*Metti in pratica*:
A) Nell'estratto su Haiti, a chi è aperto il centro delle Piccole Sorelle?
B) Riassumi in forma più breve il paragrafo dell'estratto su Haiti che comincia con "Bisogna ammetterlo: gli Haitiani sono eleganti", conservandone i fatti principali.

*Estratto della pagina*:

════════════════════

Un salto in comune con noi del mondo con la passione per i piaceri secondari e non con l’ossessione per i bisogni primari?
La depressione. La malattia più umana che c’è e anche quella più avvezza alle debolezze occidentali. Stessi motivi. Depressione per la mancanza di lavoro, di futuro. Depressione come malattia in cui affondi (ma gli Haitiani sono forti e non affondano) oppure crisi dalla quale ti alzi più forte di prima. E la resistenza con la sopportazione del dolore definisce il carattere e la natura di questo popolo.

Poi c’è il balzo nel fashion style.
Un tacco 15, la pochette in vernice rossa o l’abito da sera (tutto 100% usato USA) che riveste un corpo anonimo, fa di una donna una signora. E di una bambina delle baracche, una bimba delle baracche fiera del suo cerchietto fucsia.
Bisogna ammetterlo: gli Haitiani sono eleganti. Forse qualcuno potrebbe scambiarla per mera apparenza. Ma quella ricerca dei giusti abbinamenti di colore, quei completi stirati con ferro a carbone, le parrucche di treccine finissime o a caschetto, modello Carrà, regalano davvero dignità ad un corpo calloso e ad un viso stanco. E loro sono poveri, mica scemi.
Dei vestiti per un po’ di dignità umana…ottimo baratto.
E io forse voglio dimenticare lo stato di sottomissione culturale e quindi l’ignoranza, che fa sì che un bambino che ha solo dei sandali, ma non una scarpa chiusa, non possa frequentare né la scuola, né la chiesa.
 
Ma può venire quando vuole a Kay Chal (dove qualcuno entra anche in mutande per approfittare dell’ acqua del canale di scolo).
Il centro delle Piccole Sorelle è aperto a tutti. Niente divisa e nessuna etichetta.
Voodooisti, Evangelici, Protestanti, Ortodossi, Cattolici, Buddisti si incontrano a Kay Chal all’interno di una volontà e libertà non scontate e di un ecumenismo caratteristico delle fraternità di Charles de Foucauld. All’interno del centro si respira il desiderio di dialogo nella e per la diversità.
Ho spesso sentito dire “Kay Chal è casa mia, qui mi sento libero e nessuno mi giudica”. In una cultura voodoo radicata nella quotidianità, in cui si prega per augurare il male dell’altro, dove la vendetta e l’invidia sono professate nei riti tradizionali e finte religioni si inventano i più vari stratagemmi di “acquisto fedeli”… dichiarazioni di questo tipo suonano come rivoluzioni.
 
E sul tappeto elastico come saltano queste Piccole Sorelle?
Tutto il tempo è dedicato all’attenzione all’altro, alla preghiera e all’adorazione.

════════════════════

*Materiale mostrato*:
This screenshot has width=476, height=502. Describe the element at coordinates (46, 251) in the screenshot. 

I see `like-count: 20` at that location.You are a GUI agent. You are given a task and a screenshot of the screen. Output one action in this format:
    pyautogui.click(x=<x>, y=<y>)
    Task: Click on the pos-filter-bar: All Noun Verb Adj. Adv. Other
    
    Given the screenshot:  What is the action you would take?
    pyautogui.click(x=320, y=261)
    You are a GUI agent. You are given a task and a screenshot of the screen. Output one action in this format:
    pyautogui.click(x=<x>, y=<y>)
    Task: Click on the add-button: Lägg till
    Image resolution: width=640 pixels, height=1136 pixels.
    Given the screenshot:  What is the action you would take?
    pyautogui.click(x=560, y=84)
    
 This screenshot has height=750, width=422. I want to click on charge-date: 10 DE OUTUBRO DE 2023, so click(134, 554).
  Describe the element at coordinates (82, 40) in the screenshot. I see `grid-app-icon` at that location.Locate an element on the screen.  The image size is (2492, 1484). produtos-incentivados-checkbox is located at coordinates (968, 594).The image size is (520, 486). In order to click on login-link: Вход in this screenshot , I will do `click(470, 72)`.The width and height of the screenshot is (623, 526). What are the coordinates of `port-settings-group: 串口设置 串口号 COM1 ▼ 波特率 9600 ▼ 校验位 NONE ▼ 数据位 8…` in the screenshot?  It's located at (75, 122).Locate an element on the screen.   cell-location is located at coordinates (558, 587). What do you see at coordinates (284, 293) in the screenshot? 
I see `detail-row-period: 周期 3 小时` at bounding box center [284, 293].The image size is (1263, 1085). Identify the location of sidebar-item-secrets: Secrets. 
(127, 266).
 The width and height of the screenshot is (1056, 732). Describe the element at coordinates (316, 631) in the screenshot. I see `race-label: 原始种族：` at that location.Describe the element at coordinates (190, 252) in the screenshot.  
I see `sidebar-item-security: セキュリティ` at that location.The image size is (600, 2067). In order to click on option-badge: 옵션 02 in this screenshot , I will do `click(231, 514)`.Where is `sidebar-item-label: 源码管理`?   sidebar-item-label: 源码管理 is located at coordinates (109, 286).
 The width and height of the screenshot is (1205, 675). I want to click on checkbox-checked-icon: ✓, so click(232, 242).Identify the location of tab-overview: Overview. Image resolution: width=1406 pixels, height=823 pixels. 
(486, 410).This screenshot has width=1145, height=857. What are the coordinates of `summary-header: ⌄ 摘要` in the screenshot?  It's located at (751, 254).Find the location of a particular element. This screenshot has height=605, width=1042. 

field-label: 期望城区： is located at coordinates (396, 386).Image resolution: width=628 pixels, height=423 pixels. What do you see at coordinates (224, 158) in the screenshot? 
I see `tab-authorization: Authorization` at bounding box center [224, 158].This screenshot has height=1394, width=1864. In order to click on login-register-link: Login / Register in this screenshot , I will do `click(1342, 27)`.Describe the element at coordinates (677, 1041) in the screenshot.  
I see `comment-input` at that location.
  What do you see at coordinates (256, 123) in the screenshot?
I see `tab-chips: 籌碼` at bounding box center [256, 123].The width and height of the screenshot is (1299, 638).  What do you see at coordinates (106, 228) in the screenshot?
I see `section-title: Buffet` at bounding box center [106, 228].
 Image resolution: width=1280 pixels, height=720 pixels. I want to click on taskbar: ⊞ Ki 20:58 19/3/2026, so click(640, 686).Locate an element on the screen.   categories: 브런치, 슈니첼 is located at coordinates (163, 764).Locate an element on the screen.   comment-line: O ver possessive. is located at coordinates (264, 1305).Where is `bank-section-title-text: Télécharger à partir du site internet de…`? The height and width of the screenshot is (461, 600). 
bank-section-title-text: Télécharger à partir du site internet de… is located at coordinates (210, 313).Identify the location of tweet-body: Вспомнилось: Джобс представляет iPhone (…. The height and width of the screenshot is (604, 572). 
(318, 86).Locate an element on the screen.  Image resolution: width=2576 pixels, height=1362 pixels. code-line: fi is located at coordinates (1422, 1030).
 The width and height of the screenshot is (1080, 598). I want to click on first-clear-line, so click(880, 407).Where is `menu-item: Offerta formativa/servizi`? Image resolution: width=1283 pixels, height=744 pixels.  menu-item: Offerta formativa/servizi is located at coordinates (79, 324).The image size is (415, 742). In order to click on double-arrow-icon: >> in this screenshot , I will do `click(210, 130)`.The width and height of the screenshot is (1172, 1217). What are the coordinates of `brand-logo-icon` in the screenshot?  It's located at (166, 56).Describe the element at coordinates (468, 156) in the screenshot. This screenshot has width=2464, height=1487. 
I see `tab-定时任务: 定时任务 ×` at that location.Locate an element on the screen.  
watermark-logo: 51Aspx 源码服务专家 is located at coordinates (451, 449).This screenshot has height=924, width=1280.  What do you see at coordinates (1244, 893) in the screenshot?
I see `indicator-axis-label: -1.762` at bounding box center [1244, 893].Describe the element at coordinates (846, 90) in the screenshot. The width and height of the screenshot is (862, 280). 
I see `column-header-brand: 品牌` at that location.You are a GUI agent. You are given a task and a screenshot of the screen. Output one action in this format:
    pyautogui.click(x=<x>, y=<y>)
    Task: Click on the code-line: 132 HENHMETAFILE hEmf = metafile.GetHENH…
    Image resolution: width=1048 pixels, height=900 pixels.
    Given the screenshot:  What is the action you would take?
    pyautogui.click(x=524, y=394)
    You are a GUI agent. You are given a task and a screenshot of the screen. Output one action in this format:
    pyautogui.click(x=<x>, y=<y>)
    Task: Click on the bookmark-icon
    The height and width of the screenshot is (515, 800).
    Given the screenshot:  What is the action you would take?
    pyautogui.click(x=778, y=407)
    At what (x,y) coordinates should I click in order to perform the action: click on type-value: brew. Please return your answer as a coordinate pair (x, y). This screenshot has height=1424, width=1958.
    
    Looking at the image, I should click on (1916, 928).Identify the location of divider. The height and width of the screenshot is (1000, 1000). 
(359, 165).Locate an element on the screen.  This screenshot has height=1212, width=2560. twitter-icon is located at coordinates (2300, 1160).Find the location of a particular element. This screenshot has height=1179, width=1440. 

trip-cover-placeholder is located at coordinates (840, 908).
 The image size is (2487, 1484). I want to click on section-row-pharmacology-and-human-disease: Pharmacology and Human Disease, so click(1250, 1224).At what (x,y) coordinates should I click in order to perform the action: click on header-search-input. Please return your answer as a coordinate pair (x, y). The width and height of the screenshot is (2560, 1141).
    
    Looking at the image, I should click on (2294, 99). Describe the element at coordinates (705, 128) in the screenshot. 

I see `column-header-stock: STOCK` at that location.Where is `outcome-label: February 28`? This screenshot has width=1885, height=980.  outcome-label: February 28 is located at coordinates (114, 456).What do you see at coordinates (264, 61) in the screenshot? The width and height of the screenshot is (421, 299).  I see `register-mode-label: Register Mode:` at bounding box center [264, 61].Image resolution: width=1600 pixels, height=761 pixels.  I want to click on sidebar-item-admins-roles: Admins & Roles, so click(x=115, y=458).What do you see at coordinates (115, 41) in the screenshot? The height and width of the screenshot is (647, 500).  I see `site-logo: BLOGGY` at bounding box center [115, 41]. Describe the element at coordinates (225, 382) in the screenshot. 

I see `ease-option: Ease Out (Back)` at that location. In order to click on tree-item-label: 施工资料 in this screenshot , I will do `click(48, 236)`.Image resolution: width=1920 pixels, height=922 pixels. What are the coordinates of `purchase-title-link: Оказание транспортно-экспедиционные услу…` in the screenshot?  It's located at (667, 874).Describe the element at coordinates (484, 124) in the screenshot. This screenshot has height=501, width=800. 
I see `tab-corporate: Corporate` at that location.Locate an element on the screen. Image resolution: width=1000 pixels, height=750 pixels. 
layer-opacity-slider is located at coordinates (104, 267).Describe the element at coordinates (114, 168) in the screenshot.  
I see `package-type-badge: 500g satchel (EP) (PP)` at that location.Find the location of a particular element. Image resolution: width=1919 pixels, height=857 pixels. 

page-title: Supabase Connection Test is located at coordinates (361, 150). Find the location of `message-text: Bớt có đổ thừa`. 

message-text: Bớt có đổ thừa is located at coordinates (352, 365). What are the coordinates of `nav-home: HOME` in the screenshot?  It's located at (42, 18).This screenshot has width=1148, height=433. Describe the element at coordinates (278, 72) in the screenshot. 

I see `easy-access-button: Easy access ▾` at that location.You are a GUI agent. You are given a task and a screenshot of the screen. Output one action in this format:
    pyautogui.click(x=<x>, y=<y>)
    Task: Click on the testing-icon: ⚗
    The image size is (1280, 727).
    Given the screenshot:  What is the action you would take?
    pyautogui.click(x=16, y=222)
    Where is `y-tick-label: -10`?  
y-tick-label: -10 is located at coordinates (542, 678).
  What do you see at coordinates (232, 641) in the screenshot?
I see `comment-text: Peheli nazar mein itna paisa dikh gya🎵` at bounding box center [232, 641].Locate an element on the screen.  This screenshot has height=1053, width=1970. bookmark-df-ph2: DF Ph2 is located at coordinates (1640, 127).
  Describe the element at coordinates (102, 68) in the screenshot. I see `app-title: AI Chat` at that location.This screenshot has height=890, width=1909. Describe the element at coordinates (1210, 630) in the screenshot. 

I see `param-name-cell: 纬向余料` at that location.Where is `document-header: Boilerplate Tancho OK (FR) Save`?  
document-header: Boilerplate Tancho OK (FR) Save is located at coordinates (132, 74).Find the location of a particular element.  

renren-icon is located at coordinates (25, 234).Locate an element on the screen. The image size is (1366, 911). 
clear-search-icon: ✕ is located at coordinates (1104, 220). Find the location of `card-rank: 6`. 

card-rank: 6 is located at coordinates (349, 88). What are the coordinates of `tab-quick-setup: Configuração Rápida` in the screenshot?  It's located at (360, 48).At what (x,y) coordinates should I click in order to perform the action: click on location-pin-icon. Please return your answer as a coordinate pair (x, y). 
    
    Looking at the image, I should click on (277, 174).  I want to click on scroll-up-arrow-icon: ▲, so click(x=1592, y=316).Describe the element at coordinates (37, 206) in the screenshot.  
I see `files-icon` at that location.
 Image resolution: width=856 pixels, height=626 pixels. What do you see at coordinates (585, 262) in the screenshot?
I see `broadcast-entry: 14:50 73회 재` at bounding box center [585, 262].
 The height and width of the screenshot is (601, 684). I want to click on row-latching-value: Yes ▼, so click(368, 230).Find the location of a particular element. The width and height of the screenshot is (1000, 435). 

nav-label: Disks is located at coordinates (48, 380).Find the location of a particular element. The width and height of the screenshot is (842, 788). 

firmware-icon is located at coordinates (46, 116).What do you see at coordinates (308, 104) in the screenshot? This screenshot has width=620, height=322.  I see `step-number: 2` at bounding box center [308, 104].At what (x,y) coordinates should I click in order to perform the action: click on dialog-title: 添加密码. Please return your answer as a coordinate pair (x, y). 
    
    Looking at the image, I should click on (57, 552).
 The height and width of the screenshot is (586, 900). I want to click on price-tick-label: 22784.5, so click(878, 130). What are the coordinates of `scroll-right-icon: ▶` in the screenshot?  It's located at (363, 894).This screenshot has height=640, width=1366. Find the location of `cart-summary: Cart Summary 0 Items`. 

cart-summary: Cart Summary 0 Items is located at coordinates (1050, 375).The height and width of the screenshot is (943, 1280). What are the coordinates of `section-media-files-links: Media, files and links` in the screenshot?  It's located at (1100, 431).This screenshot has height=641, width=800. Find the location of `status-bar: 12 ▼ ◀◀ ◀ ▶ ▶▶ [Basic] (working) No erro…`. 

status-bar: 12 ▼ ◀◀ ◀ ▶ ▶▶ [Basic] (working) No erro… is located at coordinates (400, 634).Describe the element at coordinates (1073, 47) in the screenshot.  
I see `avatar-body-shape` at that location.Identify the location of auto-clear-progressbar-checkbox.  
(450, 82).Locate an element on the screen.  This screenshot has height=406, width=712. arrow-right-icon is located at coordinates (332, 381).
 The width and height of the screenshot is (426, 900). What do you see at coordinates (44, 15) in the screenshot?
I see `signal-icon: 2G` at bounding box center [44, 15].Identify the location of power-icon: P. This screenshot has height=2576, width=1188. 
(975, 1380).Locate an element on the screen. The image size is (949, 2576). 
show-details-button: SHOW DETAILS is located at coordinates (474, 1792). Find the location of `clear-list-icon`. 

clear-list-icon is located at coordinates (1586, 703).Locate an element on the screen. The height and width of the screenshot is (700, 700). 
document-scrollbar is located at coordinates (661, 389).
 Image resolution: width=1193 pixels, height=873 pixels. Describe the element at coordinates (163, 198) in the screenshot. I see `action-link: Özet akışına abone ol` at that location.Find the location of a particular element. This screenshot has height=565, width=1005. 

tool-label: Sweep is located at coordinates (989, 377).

════════════════════

*Esercizi svolti*:
A) Il centro delle Piccole Sorelle è aperto a tutti, senza divisa e senza etichetta.

B) Gli Haitiani sono eleganti. Qualcuno potrebbe scambiarla per semplice apparenza, ma gli abbinamenti di colore studiati, i completi stirati con il ferro a carbone e le parrucche di treccine finissime o a caschetto danno dignità a un corpo calloso e a un viso stanco. Sono poveri, ma non sciocchi.